My thoughts encouraged me to revisit the reasons I initially decided to become a doctor, not because I ever questioned my decision, but because I wanted to reconnect with the moral compass that was guiding my professional development – and make sure it wasn’t pointing in the wrong direction. I knew I went into medicine because I liked science, I liked people, and I liked to work with my hands. I always felt fortunate that my interests aligned with a profession of public service so that I could help others while simultaneously fulfilling my own goals. I felt bad for those who were inclined towards subjects like accounting. Or art. Yet despite this arrogant self-regard, I was hesitant to adopt the idea of medicine being a ‘noble profession’, a line that we heard over and over during our indoctrination into medical school. I thought it was a dangerous idea, and I never wanted to think of myself as superior to the patient I was treating; they would be employing my services as a medical professional the same way I may need to employ theirs for car insurance. At the end of the day we were just two people, helping one another.
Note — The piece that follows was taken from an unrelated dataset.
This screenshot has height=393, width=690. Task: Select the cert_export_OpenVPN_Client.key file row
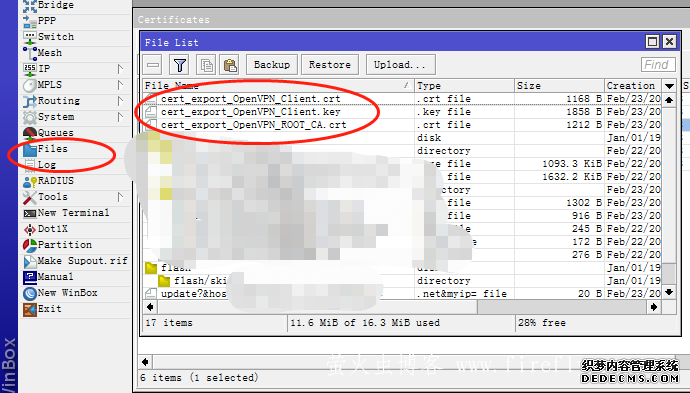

As I approached the end of my rotation, my search for a resolution slowly surrendered to the stress of the upcoming exam. One of my last patients was an older woman recovering from a devastating stroke that had left the right side of her body paralyzed. On my last day, I went in to say goodbye and wish her luck on her recovery. I was humbled when she said she would miss me because I was the only one who made her happy in the morning – the only one who didn’t make her feel discouraged about her new disability. The comment shocked me more than the code on the first morning in the cardiac unit, and when I left the hospital that day, I felt more satisfaction than I had the whole rotation. It didn’t matter to her that she didn’t elicit my deepest sympathies or occupy my thoughts when I was out of the hospital – all that mattered was that I was supportive when I was with her, and happy when she smiled. On the way home I delighted in how a small comment from a sweet old lady could quiet the self-doubt that had been nagging at me for weeks. I didn’t have to worry that I wasn’t a model for selflessness–maybe all that mattered for the time being was that medicine made me happy, and that meant I could make others happy when I was doing it. The enjoyment I got from connecting with the patients was a good place to start. I was amused that I could find so much satisfaction in such a simple answer, and as I approached my apartment I thought about what I was going to eat for dinner that night.